Mi-août, la maison était pleine : trois enfants, leurs parents et un chien blanc. L’enfant handicapé dormait dans la chambre verte. Le chien sur son lit. Maria a eu le plus grand mal à aspirer les poils du couvre lit ; elle n’a fait aucune remarque. L’enfant avait beaucoup caressé la maison : les murs, les angles, les maquettes de voiliers sur le bahut. De ses doigts fins il accompagnait les histoires qu’il s’imaginait sur des mers déchaînées.

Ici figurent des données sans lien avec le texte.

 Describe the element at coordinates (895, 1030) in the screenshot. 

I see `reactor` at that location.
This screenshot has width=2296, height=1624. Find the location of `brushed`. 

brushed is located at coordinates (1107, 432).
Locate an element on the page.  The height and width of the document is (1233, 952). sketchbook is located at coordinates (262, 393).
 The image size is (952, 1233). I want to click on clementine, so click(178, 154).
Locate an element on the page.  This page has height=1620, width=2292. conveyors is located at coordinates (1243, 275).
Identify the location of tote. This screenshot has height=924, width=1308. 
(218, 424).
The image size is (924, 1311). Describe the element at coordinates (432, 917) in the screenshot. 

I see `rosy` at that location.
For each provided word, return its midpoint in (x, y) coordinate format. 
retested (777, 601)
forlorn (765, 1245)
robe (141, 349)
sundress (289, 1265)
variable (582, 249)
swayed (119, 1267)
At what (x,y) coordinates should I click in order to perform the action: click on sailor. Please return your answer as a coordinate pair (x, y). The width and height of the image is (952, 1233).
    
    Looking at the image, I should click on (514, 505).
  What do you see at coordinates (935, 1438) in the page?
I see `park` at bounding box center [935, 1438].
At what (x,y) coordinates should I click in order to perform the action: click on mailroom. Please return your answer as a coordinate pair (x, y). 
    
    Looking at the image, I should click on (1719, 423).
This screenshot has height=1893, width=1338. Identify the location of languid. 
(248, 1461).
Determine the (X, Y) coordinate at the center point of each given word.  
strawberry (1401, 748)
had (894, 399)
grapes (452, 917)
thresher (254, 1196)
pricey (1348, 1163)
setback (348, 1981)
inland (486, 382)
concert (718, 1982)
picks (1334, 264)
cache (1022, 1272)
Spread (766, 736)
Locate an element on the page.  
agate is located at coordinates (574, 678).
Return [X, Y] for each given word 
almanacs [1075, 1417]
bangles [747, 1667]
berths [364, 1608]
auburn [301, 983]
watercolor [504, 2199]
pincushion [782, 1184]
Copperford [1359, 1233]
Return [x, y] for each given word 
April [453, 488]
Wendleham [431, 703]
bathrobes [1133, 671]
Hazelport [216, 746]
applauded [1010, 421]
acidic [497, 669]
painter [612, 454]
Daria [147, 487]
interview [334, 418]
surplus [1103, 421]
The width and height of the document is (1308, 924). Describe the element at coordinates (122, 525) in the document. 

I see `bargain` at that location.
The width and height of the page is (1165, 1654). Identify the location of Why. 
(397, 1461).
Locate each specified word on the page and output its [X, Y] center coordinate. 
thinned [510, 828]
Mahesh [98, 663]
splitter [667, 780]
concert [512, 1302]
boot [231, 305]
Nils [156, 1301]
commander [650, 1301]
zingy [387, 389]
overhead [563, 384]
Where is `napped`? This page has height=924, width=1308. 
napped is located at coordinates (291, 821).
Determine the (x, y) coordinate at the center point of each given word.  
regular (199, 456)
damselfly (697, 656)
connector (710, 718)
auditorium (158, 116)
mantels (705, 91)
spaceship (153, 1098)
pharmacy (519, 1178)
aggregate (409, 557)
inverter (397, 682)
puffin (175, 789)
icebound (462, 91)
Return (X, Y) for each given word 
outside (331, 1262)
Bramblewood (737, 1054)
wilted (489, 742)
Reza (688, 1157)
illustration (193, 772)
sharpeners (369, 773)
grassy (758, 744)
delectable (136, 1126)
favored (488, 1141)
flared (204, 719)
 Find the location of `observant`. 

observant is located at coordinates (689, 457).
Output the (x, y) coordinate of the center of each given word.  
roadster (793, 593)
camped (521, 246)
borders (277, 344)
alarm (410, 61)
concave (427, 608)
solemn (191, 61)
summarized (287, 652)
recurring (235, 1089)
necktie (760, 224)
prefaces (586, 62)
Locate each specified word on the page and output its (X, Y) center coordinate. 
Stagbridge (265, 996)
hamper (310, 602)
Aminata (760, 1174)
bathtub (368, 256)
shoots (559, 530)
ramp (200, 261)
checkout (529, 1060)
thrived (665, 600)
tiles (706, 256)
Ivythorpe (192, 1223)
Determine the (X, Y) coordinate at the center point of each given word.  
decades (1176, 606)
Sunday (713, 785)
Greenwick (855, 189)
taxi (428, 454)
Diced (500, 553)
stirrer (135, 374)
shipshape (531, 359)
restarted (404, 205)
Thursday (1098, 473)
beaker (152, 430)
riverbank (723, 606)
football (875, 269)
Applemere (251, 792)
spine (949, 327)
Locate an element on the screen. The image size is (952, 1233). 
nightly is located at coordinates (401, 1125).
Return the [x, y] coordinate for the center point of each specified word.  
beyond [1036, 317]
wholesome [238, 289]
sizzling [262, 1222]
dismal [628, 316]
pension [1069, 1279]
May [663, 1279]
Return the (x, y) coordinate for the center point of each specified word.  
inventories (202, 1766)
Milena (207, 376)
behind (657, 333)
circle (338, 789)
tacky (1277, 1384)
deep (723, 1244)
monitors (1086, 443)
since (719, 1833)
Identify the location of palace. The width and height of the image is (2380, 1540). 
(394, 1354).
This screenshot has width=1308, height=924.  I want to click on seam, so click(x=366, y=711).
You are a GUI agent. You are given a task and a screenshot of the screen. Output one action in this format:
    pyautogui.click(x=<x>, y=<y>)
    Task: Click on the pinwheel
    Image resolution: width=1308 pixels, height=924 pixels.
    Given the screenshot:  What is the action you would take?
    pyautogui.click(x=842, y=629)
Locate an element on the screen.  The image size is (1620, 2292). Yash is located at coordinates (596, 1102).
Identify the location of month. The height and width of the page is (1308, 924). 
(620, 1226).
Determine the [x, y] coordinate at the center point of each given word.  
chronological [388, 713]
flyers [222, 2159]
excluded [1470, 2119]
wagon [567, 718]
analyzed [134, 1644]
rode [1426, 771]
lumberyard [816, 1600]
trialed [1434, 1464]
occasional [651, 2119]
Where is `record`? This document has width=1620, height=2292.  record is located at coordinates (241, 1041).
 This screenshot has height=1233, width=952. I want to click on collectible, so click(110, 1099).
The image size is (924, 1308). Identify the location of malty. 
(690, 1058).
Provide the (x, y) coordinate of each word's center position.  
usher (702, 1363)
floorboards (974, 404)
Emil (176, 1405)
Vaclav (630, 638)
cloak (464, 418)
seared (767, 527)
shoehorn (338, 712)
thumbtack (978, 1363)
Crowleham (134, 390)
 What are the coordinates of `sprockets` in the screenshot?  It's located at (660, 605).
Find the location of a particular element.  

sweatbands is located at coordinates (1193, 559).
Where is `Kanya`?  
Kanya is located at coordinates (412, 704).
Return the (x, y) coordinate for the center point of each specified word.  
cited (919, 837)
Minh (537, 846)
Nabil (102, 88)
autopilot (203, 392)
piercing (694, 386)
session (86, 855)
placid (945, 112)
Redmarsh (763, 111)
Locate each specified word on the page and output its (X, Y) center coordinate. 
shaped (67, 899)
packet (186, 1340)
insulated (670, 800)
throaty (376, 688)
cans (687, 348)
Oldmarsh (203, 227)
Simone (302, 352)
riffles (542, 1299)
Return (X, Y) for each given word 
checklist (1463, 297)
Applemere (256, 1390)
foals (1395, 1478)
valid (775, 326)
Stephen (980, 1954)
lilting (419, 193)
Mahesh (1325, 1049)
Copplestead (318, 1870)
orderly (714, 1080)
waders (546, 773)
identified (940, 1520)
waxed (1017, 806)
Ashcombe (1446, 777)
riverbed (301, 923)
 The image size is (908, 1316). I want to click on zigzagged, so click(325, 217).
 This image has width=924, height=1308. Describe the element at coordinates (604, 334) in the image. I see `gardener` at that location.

Après eux, il y a eu « l’architecte ». C’est ainsi que Maria l’appelle. Il vient depuis cinq ans, la dernière quinzaine de l’été : il ferme la maison pour l’hiver. Après ses premières vacances ici, on lui a diagnostiqué un cancer. Sa femme prétend qu’il a guéri à cause de la maison sur l’océan. Depuis, en accord avec Maria, il débarque avec sa caisse à outils, ses pots de peinture, et répare l’usure de la mer, du sable et du sel, des petites mains poisseuses sur les murs… C’est un peu sa maison de famille.
Quand Maria arrive à la maison de retraite fin septembre, elle dépose entre les mains de Karl le livre d’or rempli par les uns et les autres, raconte ceux qu’elle a accueillis et ce que la maison lui a raconté. Cette année, un chapeau s’est envolé, on ne l’a pas retrouvé, une nouvelle a été oubliée et n’a pas été réclamée (elle a glissé le cahier dans le livre d’or), une petite ancre d’une maquette de voilier a disparu … Mais l’enfant a fait de si beaux voyages qu’il fallait bien qu’elle se perde.